Gastón Pauls (irmão do escritor Alan Pauls) interpreta guarda-noturno que vai trabalhar num imenso depósito de estranhas mercadorias. O depósito, alma do filme, está para ser vendido e, consequentemente, demolido. Estranhos e insistentes barulhos tomarão conta da solitária noite do vigia e levarão a um segundo andar do depósito, espaço interditado. No meio da narrativa, saberemos que o protagonista está em coma e que a narrativa a que assistimos é composta com seus pesadelos. O público recebeu o filme com frieza glacial, mas no debate, a plateia dirigiu dezenas de perguntas aos dois realizadores e ao ator Armando Ugón (Pauls e Troncoso não vieram a Gramado).

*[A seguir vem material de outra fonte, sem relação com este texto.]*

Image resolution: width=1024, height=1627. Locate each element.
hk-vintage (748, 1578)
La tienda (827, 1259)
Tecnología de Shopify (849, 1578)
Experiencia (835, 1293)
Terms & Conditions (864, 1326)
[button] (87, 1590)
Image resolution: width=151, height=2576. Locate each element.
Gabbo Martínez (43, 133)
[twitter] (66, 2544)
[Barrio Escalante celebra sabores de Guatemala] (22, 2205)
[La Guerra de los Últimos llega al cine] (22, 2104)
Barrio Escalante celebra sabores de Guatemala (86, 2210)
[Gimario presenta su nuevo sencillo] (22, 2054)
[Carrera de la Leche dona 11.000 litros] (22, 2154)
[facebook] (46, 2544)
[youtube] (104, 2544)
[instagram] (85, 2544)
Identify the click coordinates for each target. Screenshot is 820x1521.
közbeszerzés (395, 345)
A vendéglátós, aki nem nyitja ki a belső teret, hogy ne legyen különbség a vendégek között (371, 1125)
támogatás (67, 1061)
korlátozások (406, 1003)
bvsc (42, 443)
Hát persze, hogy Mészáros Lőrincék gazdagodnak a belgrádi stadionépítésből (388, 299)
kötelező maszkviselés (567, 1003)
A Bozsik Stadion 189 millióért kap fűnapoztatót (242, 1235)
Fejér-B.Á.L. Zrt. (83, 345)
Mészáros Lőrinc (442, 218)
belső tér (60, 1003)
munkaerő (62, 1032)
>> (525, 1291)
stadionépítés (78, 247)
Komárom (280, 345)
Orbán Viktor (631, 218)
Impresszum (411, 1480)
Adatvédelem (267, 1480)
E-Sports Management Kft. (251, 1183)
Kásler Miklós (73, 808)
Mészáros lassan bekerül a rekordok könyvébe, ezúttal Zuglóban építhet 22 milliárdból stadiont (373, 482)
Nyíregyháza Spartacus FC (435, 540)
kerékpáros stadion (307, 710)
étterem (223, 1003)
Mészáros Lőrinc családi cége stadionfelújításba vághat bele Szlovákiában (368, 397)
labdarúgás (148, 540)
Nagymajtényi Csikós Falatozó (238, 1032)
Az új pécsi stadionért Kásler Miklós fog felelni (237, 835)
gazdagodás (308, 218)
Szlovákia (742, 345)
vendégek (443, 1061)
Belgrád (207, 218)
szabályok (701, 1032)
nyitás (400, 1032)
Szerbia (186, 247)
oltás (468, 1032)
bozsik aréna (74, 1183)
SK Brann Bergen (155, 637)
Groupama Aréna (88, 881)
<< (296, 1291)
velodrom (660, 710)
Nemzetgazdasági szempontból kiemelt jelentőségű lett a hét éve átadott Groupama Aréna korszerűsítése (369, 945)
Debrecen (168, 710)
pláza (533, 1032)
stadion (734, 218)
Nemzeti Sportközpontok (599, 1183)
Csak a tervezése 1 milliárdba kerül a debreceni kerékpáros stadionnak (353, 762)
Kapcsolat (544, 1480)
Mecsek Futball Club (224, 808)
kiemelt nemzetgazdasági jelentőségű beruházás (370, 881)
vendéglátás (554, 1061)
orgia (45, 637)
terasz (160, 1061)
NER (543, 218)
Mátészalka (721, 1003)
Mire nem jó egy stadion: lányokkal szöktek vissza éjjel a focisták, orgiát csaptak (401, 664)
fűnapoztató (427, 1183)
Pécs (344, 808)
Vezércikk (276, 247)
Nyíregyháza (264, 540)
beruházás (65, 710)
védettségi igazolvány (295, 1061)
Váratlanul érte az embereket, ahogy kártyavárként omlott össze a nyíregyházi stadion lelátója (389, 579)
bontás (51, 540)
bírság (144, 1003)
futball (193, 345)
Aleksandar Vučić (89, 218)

Já o longa “Pela Janela”, que vem fazendo boa carreira em festivais internacionais (ganhou o prêmio da Crítica em Roterdã, na Holanda, e em Washington) é um filme sensorial, delicado, uma pequena obra-prima.

A estreia da curta-metragista e montadora Caroline Leone no longa-metragem passa, portanto, a figurar na lista dos filmes cotados ao Kikito principal (tendo como principais concorrentes os ótimos “Como nossos Pais” e “As Duas Irenes”). E há que se registrar: apareceu a grande rival de Clarisse Abujamra e Maria Ribeiro (mãe e filha no filme de Laís Bodanzky) na categoria “melhor atriz”, a paulistana Magali Biff. Vinda do teatro (ela só tinha feito um longa-metragem: “Deserto”, de Guilherme Weber), Magali arrasa na pele de Rosália, operária demitida do emprego aos 65 anos. Para sair de estado de profunda tristeza, o irmão José (o também excelente Cacá Amaral, de “Ação entre Amigos”) a leva para viagem até uma Buenos Aires periférica. No caminho, Rosália conhecerá as Cataratas do Iguaçu, em sequência de beleza sublime. O filme, produzido por Sara Silveira e Maria Ionescu, com parceiros argentinos, é um modelo de coprodução. Foi filmado em São Paulo, Paraná e em pequenas cidades argentinas, até chegar a Buenos Aires. E envolve atores e técnicos brasileiros e argentinos.

“Pela Janela”, a bela estreia de Caroline Leone, foi fotografado pelo pai da cineasta, Claudio Leone, e estreia na primeira quinta-feira de dezembro. Já estreou nos cinemas argentinos.